At age 17, Heisman went to Brown University, where he formed a club football team. After two years, he transferred to the University of Pennsylvania with the hope of pursuing a law degree. As a 5-foot-7, 158-pound lineman, he played three years at Penn. An accident—reportedly an antiquated battery light flashed in his face—nearly cost him his vision. So, rather than practice law, he returned to Ohio (the family had moved back in 1890) and took the coaching job at Oberlin College in 1892.
In 1895, Heisman became coach at the Agricultural and Mechanical College of Alabama, modern-day Auburn University. There Heisman introduced the first hidden-ball play, a bit of trickery that often baffled opponents. Heisman had quarterback Reynolds Tichenor conceal the ball under his shirt while inside a wedge (then legal) of players. The wedge suddenly scattered, and Tichenor, who pretended to tie his shoe, got up and scored untouched.

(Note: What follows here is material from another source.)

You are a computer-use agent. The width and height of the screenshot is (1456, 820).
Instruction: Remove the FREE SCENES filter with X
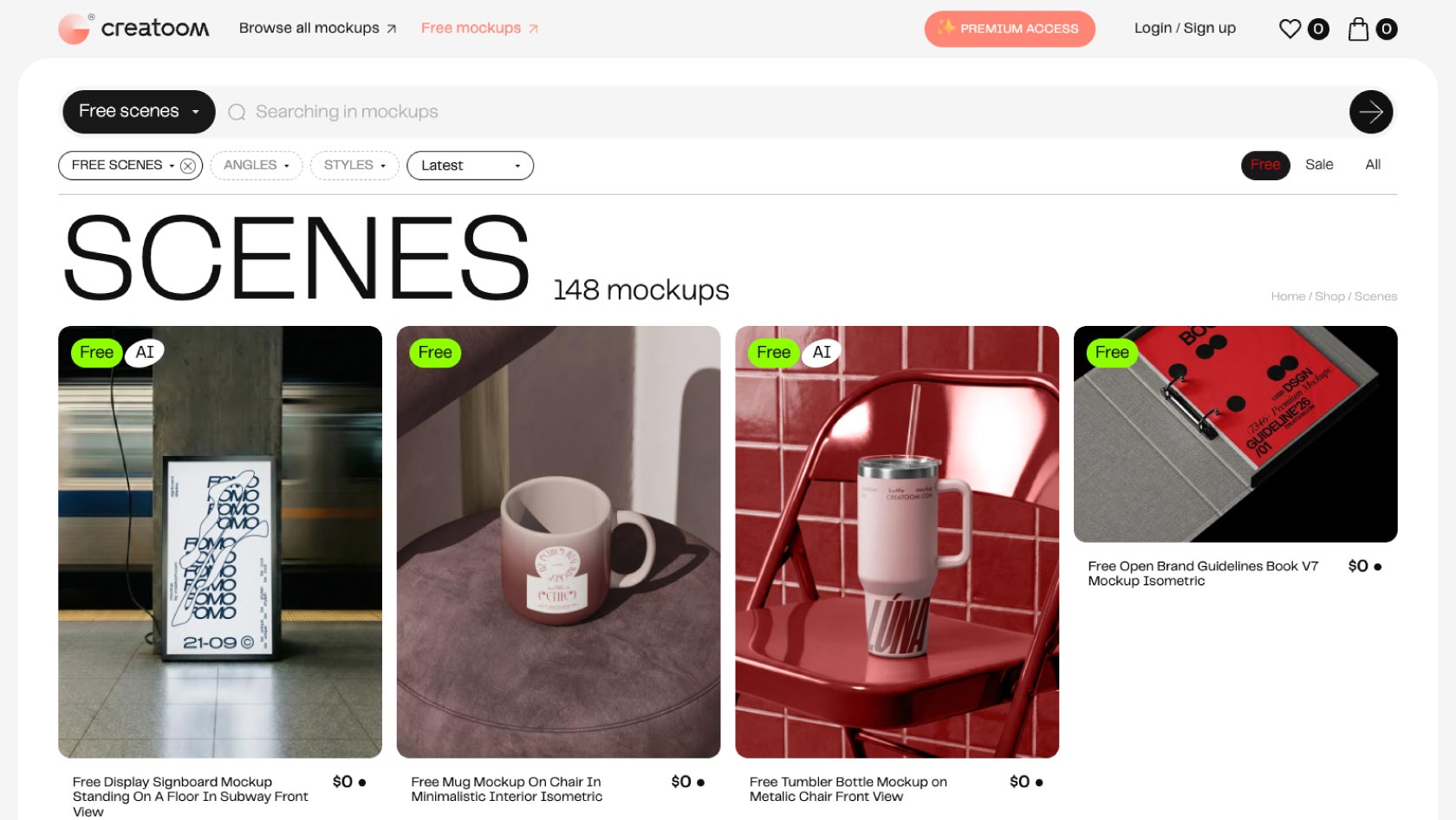187,166
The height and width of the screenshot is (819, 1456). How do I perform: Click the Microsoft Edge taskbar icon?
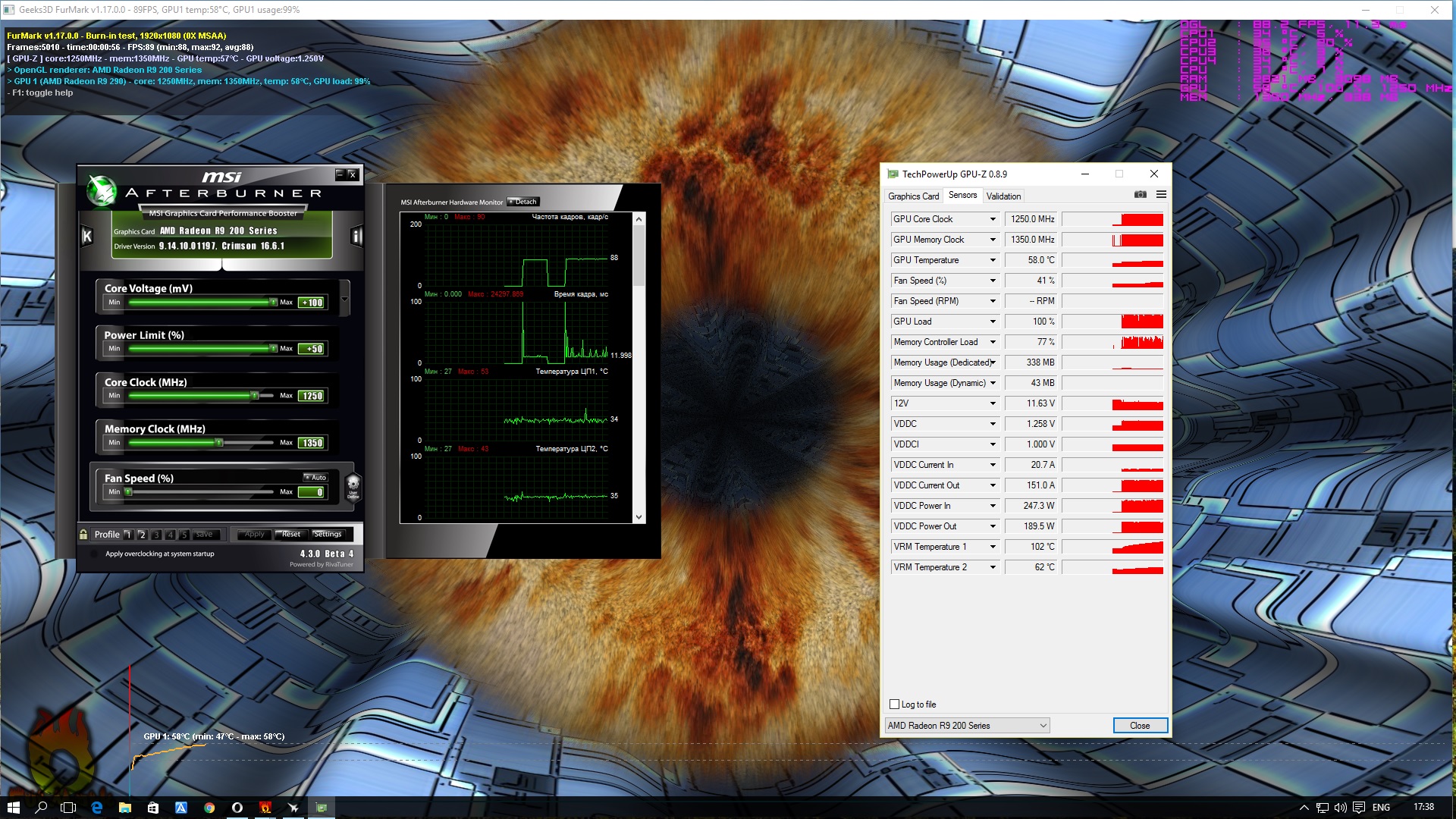[97, 808]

Heisman’s longest and most successful tenure was with Georgia Tech, where he spent 16 seasons (1904-1919). His 102 wins there included a 33-game winning streak, a national title in 1917 and the most one-sided victory in college football history: 222-0 over Cumberland in 1916.
Despite his team's 126-0 halftime lead, Heisman urged his team to keep the pressure on. “You never know what those Cumberland players have up their sleeve," he said. "So in the second half, go out and hit ‘em clean and hit ‘em hard. Do not let up.” Although Heisman agreed to shorten the quarters to 12 minutes from 15, speculation remains that Heisman ran up the score because he thought Cumberland used professional players to beat Georgia Tech in baseball, which Heisman also coached.
In 1922, Heisman wrote Principles of Coaching, a complete breakdown of the craft that included chapters on how to play each position. A coach, he wrote, should be “little short of a czar,” but it was also vital he admit his mistakes and never use profanity. He called a coach “a man of education and culture” and influential in world affairs. In a chapter on healthy training, Heisman forbade smoking and coffee during the season and alcohol at any time. Ice cream was O.K. a couple of times a week, “if pure.”
“The lad is ‘deaf to the voice of consanguinity,’” he wrote about players, “but he will do most anything short of committing murder for a winning coach.” Before a game against Pittsburgh in 1918, Heisman even gave a speech to his team that touched on the heroes of ancient Greece and a dead soldier in the ruins of Pompeii.
Heisman also stood up for his principles. When coaching Washington & Jefferson in 1923, he refused to play a game when Washington and Lee, a Lexington, Virginia-based school, demanded Heisman not use a Black player. At Georgia Tech, he counseled a Jewish player who faced anti-Semitism.